◆ Ваши задания
1 – Когда, согласно отрывку из воспоминаний, Ляля наконец получила разрешение переехать к семье?
2 – Допишите отрывок из воспоминаний, начиная сразу после его последнего предложения.

◆ Текст для чтения
-----
Столь долгое возвращение… (Воспоминания)
Шрифт:
19. Прощай «Ехil [3]– Орда»!
В ноябре 1953 года получила, наконец, разрешение перебраться к нам наша Ляля. Она ехала через всю огромную страну — от Красноярского края в Сибири до Кзыл-Орды на пороге Средней Азии. Ехала одна, без сопровождающих, но с так называемым «отпускным билетом», предъявляя его при каждой проверке документов в поездах. И вот уже почти вся наша семья в сборе. Ляля устроилась на работу в детский дом для подкидышей и детей, брошенных матерями в родильных домах; такие заведения называются в СССР «домами младенца». Должность ее громко именовалась «художник-декоратор», но платили ей гроши. Тем не менее, все вместе мы могли жить безбедно. Ляля ждала ребенка; вскоре приехал и ее муж.
-----
◆ Раздел данных
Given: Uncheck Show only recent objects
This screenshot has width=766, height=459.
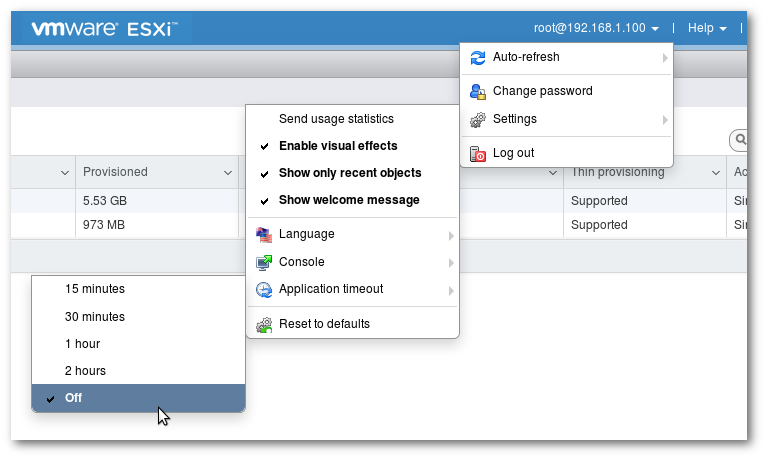Looking at the screenshot, I should [x=349, y=173].
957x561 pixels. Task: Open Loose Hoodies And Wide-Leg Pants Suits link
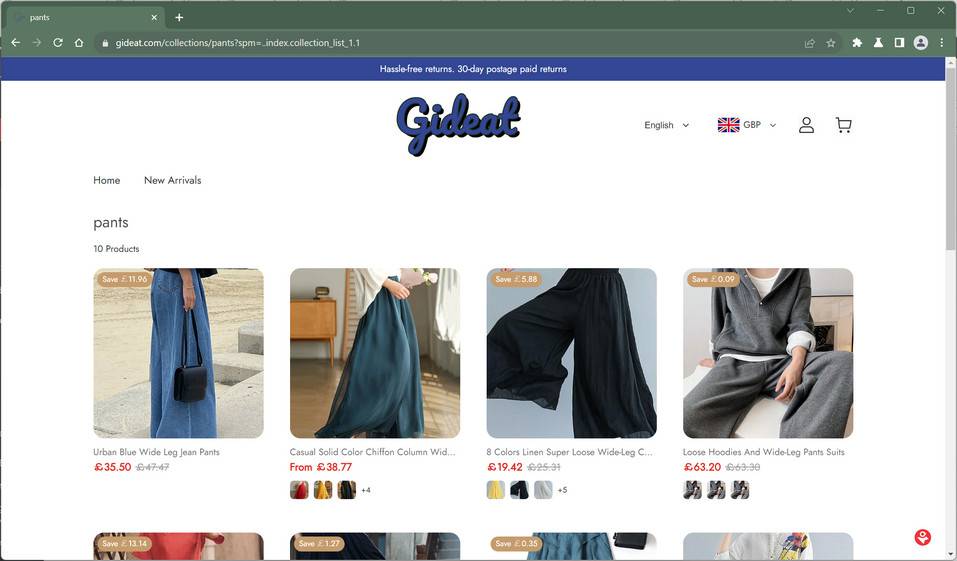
-----
◆ Ответы к заданиям
1 – В ноябре 1953 года.

2 –
3
Exil (англ.) —
Новый 1954 год мы встречали у себя на Казахской, в большом обществе новых, но уже близких и верных друзей. Несмотря на непроницаемый по-прежнему мрак, окутывавший судьбу Маркиша, несмотря на собственную нашу неволю, эта встреча Нового года была без сравнения более спокойной и даже счастливой, чем прошлогодняя. И не только потому, что мукам ожидания настал какой-то конец, но и потому, что уже первый год без Сталина принес свет и надежду всей измученной стране, в том числе — и нам. Вдобавок мы чувствовали себя великими удачниками: город, работа, круг интеллигентных, умных, доподлинно близких людей. В глубине души мы уже твердо верили, что наступающий год будет годом нашего освобождения. Но высказывать это вслух не смели — даже самим себе.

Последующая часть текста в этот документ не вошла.